Splinter Cell: Blacklist is a direct sequel to Conviction and having shut down Third Echelon, for being a little bit corrupt, it is decided to open a new counter terrorist unit with a highly original top secret name… Forth Echelon. It is all a bit 24 really. Silly, but whatever, it works just enough to keep you invested.
This time though, operations aren’t managed from the ground, oh no, that makes it too easy to be corrupted. So the answer? Place the entire team in a massive airplane, complete with state of the art technology and its own holding cells. Again when you think about it, it is a little bit dumb, but it is another chance for some more 24 and Jack Bauer… Sorry more Splinter Cell and Sam Fisher.
It is a plot that at first glance comes across as well written and clever, but when you look at it, it really is a little nonsensical and far fetched. However you know what? That’s fine, it is an action game and the story can’t be too serious and mustn’t worry about the odd continuity error. It has returning characters, the chances of yet more double crosses and twists. It drives the game forward and that is what is important.
So what of the gameplay? Well, it is more of the same as you would have seen in Conviction, with a few little mechanics added in. You are given a briefing before each mission and it is then up to you how you handle it. You can go complete stealth and avoid all combat, or go all guns blazing, or mix the two. Things like this are always promised, but then seem to be geared to sticking to one way over the other. Aimed at making a decision based on what achievement you are after in the long run. Blacklist though works and does let you mix it up.
What impressed most was the enemy AI. During one mission we were trying to be as stealth as possible, but did make a mistake and the enemy was on Sam completely. Even if they lost site of him, they would still be searching, any enemy that was patrolling another part of the area would then descend on Sam’s last know position and not let up. Which is a huge improvement on games gone by where the enemy are alert for a certain time then return to position, forgetting completely that someone was picking off their buddies one by one.
Splinter Cell games have always done stealth well though, from the very first game right through to this latest offering. Hiding bodies is a must and deciding on killing or non lethal methods also count.

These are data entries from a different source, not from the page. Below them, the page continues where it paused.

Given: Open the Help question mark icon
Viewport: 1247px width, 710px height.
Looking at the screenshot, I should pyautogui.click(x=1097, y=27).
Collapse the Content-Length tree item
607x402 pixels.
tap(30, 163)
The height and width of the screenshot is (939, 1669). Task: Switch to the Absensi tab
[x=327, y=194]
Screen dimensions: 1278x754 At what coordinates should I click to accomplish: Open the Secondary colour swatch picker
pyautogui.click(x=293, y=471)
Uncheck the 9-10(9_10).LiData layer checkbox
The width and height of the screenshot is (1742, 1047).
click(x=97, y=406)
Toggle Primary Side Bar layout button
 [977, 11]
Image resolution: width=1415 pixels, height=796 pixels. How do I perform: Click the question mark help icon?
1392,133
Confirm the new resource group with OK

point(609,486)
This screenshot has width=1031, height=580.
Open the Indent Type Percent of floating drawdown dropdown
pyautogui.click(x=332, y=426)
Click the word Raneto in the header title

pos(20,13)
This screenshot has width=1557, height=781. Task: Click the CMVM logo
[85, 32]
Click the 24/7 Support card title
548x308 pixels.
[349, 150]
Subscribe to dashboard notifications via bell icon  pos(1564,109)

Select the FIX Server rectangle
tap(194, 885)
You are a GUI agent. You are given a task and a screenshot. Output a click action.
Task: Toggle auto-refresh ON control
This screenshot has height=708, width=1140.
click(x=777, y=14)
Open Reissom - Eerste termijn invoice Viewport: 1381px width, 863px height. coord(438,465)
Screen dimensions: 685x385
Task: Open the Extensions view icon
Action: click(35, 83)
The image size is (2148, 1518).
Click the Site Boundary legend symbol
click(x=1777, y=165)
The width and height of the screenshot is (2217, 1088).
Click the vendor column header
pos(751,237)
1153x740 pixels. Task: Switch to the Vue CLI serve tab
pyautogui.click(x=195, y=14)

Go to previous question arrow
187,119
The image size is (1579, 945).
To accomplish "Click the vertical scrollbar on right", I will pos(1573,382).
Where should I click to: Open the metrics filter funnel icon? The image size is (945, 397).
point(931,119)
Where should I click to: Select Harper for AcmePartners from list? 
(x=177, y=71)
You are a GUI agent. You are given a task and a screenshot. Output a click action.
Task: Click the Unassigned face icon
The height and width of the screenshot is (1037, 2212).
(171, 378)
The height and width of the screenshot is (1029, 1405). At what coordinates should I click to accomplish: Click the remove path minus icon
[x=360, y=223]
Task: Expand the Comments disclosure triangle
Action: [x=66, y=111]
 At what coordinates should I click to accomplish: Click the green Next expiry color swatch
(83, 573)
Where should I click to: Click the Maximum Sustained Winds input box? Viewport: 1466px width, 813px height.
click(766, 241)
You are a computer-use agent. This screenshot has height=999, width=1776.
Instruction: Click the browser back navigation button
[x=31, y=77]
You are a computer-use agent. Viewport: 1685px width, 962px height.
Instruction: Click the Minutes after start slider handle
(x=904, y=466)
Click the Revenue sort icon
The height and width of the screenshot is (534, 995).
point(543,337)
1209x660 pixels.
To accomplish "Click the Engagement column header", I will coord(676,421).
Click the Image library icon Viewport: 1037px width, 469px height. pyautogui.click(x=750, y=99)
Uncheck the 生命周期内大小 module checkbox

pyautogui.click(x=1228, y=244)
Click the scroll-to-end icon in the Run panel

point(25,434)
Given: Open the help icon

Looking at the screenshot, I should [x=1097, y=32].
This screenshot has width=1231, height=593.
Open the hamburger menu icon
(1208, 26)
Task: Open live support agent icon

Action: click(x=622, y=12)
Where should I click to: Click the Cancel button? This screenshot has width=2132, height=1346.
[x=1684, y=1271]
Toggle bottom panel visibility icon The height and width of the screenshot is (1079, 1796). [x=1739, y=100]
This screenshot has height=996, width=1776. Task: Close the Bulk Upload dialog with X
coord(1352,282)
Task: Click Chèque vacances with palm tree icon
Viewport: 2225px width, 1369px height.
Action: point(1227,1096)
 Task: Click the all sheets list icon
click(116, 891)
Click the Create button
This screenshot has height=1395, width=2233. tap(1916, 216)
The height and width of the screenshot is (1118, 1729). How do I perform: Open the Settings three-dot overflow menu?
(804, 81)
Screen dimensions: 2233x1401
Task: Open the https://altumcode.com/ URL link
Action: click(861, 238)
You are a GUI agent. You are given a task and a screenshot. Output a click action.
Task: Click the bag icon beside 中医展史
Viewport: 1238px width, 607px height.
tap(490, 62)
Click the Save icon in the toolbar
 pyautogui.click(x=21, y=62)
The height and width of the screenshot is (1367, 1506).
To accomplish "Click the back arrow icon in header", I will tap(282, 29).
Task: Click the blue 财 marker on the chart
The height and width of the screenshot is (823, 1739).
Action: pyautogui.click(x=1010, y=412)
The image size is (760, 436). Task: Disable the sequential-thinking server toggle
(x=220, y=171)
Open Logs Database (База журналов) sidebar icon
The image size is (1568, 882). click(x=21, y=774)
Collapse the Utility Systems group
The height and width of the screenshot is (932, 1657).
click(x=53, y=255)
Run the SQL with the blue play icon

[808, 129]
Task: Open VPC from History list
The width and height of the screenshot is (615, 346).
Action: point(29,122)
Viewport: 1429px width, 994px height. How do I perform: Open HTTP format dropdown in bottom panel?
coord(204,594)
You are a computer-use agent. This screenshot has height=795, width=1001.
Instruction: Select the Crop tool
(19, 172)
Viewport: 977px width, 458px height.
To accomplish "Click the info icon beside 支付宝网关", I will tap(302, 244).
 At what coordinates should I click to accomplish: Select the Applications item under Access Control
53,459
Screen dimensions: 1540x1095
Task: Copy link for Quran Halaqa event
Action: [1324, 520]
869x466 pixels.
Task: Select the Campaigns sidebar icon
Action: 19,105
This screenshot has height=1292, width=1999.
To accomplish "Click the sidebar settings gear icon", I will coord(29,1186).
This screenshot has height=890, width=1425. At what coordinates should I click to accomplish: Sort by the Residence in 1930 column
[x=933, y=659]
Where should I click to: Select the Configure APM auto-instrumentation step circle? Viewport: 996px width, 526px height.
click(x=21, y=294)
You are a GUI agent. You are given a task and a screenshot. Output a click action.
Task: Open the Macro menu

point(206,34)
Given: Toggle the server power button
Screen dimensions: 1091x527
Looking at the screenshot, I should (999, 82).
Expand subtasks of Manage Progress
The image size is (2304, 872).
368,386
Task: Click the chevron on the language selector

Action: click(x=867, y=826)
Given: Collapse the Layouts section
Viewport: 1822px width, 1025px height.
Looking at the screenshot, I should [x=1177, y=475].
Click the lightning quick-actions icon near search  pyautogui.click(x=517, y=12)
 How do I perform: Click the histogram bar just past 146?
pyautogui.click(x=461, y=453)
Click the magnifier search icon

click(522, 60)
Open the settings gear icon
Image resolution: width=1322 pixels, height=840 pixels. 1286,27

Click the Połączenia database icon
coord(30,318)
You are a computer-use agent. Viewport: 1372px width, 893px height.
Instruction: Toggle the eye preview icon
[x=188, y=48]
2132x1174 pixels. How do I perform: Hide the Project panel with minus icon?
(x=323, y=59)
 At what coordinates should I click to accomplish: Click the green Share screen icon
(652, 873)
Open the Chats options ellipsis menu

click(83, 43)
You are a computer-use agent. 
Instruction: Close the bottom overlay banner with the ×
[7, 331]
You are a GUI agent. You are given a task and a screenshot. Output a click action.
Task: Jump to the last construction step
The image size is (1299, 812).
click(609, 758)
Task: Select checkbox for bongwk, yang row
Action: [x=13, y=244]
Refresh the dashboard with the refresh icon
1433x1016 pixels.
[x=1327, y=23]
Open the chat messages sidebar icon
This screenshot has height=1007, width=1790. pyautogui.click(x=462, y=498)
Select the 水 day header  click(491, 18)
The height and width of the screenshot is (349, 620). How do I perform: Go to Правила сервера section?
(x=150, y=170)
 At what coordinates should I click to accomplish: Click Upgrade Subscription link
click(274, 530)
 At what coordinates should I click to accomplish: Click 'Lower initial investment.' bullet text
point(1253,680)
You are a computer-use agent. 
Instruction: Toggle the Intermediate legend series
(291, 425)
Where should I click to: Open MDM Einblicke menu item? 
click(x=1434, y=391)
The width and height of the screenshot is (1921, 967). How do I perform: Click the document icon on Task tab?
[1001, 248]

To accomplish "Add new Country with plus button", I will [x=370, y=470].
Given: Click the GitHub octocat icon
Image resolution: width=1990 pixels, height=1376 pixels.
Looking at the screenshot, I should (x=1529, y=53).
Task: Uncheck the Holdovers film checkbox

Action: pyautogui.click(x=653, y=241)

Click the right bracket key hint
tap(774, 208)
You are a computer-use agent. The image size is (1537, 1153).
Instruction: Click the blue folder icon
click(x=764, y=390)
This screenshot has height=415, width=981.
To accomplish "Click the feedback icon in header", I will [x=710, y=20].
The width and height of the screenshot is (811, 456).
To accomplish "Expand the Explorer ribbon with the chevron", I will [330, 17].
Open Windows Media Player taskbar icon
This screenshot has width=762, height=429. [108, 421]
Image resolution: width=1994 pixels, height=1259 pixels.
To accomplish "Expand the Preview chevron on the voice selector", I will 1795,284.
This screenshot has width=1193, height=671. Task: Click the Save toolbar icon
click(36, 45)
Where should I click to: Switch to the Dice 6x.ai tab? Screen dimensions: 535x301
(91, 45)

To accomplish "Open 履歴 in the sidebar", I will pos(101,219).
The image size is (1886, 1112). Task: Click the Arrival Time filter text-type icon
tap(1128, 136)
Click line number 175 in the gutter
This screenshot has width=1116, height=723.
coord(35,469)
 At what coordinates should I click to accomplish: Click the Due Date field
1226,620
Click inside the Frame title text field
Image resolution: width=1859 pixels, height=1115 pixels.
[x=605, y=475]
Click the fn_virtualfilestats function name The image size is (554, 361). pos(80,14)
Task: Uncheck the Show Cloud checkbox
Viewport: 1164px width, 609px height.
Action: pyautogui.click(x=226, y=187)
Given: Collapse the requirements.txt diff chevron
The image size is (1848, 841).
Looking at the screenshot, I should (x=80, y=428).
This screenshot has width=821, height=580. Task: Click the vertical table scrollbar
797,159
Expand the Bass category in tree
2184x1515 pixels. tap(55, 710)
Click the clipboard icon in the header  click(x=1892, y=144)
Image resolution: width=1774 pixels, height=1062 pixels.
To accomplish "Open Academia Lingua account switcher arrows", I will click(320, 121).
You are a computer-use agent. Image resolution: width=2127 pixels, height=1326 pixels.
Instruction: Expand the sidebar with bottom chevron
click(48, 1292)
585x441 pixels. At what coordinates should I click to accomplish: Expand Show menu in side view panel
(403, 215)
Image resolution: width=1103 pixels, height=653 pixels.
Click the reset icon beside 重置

Knock someone out, rather than kill them and they can potentially be recovered by their allies. It still not perfect, but it does work and like movies and TV shows in the same genre, you need to suspend a little bit of belief, otherwise you get bogged down in the little things.
There are a few ideas borrowed from other Ubisoft games. Don’t worry, we’re not talking about an invasion of Rabbids or anything like that. The press a button to stick to cover and then move is very much out of Ghost Recon, especially in a couple of levels, you’d be forgiven for thinking Sam had teamed up with the Ghost team. However still feels very much like Splinter Cell and these little bits actually help the flow of the game and remove what could be some frustration, making sure you stay hidden as best as possible.
It isn’t a game that is trying to hold your hand the entire time, but it is essentially a linear game, but with many multiple paths and approaches to each level. It gets the balance just right between fun challenge and being an out right experiment in frustration. That is to be commended and it shouldn’t annoy fans of the original games too much, whilst at the same time, it doesn’t alienate potential new fans. Something Square failed to get right Hitman Absolution, for example.
There is though, a treat for fans of the older Splinter Cell games, especially those who loved the multiplayer of Pandora Tomorrow. Spies vs Mercs has made a glorious return. It retains a lot of the charm of the original mode and is simply a joy to play. The ultimate game of cat and mouse. It has both a nod to Pandora Tomorrow with 2v2 mode, but also adds a 4v4 mode. The maps that we played all worked well and the balance felt just right depending on the class you were playing as.
Overall Blacklist is a sublime entry into the Splinter Cell series, it takes the fun but flawed gameplay of Conviction and polishes it a little. It’s not the greatest game ever made, but that doesn’t matter. You enjoy your latest adventure with Sam Fisher and that is all that matters at the end of the day.